Work item » From the first line to the last, retype the data below exactly.

*** The data ***

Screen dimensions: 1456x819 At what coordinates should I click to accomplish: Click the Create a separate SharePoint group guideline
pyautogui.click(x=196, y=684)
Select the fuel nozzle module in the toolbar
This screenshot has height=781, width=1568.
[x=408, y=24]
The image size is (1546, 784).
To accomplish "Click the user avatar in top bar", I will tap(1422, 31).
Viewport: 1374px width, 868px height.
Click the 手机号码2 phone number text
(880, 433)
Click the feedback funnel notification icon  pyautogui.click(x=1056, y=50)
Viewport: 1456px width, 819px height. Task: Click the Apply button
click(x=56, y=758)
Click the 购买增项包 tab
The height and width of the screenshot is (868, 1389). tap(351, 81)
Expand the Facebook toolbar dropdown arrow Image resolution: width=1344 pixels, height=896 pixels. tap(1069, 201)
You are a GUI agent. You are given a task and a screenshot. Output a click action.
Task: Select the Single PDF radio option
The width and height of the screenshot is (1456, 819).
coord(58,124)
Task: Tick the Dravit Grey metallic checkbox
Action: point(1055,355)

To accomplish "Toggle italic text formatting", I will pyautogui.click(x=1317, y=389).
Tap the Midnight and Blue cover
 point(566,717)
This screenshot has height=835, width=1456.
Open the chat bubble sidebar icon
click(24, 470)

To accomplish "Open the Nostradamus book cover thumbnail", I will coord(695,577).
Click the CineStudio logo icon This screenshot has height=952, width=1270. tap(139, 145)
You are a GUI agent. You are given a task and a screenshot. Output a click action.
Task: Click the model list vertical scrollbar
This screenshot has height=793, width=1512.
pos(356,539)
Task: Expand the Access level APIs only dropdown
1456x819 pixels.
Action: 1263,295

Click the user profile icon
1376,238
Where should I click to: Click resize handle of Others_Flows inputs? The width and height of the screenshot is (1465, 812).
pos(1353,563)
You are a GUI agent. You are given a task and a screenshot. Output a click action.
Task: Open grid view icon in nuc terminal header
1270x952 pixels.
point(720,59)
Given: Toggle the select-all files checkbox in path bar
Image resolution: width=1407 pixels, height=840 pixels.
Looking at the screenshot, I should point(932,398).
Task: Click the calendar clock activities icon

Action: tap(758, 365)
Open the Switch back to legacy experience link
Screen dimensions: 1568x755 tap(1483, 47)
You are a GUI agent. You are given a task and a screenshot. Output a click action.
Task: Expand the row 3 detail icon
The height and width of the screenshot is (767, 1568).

*** End of The data ***

Answer to this exercise »
Screen dimensions: 1456x819 At what coordinates should I click to accomplish: Click the Create a separate SharePoint group guideline
pyautogui.click(x=196, y=684)
Select the fuel nozzle module in the toolbar
This screenshot has height=781, width=1568.
[x=408, y=24]
The image size is (1546, 784).
To accomplish "Click the user avatar in top bar", I will tap(1422, 31).
Viewport: 1374px width, 868px height.
Click the 手机号码2 phone number text
(880, 433)
Click the feedback funnel notification icon  pyautogui.click(x=1056, y=50)
Viewport: 1456px width, 819px height. Task: Click the Apply button
click(x=56, y=758)
Click the 购买增项包 tab
The height and width of the screenshot is (868, 1389). tap(351, 81)
Expand the Facebook toolbar dropdown arrow Image resolution: width=1344 pixels, height=896 pixels. tap(1069, 201)
You are a GUI agent. You are given a task and a screenshot. Output a click action.
Task: Select the Single PDF radio option
The width and height of the screenshot is (1456, 819).
coord(58,124)
Task: Tick the Dravit Grey metallic checkbox
Action: point(1055,355)

To accomplish "Toggle italic text formatting", I will pyautogui.click(x=1317, y=389).
Tap the Midnight and Blue cover
 point(566,717)
This screenshot has height=835, width=1456.
Open the chat bubble sidebar icon
click(24, 470)

To accomplish "Open the Nostradamus book cover thumbnail", I will coord(695,577).
Click the CineStudio logo icon This screenshot has height=952, width=1270. tap(139, 145)
You are a GUI agent. You are given a task and a screenshot. Output a click action.
Task: Click the model list vertical scrollbar
This screenshot has height=793, width=1512.
pos(356,539)
Task: Expand the Access level APIs only dropdown
1456x819 pixels.
Action: 1263,295

Click the user profile icon
1376,238
Where should I click to: Click resize handle of Others_Flows inputs? The width and height of the screenshot is (1465, 812).
pos(1353,563)
You are a GUI agent. You are given a task and a screenshot. Output a click action.
Task: Open grid view icon in nuc terminal header
1270x952 pixels.
point(720,59)
Given: Toggle the select-all files checkbox in path bar
Image resolution: width=1407 pixels, height=840 pixels.
Looking at the screenshot, I should point(932,398).
Task: Click the calendar clock activities icon

Action: tap(758, 365)
Open the Switch back to legacy experience link
Screen dimensions: 1568x755 tap(1483, 47)
You are a GUI agent. You are given a task and a screenshot. Output a click action.
Task: Expand the row 3 detail icon
The height and width of the screenshot is (767, 1568).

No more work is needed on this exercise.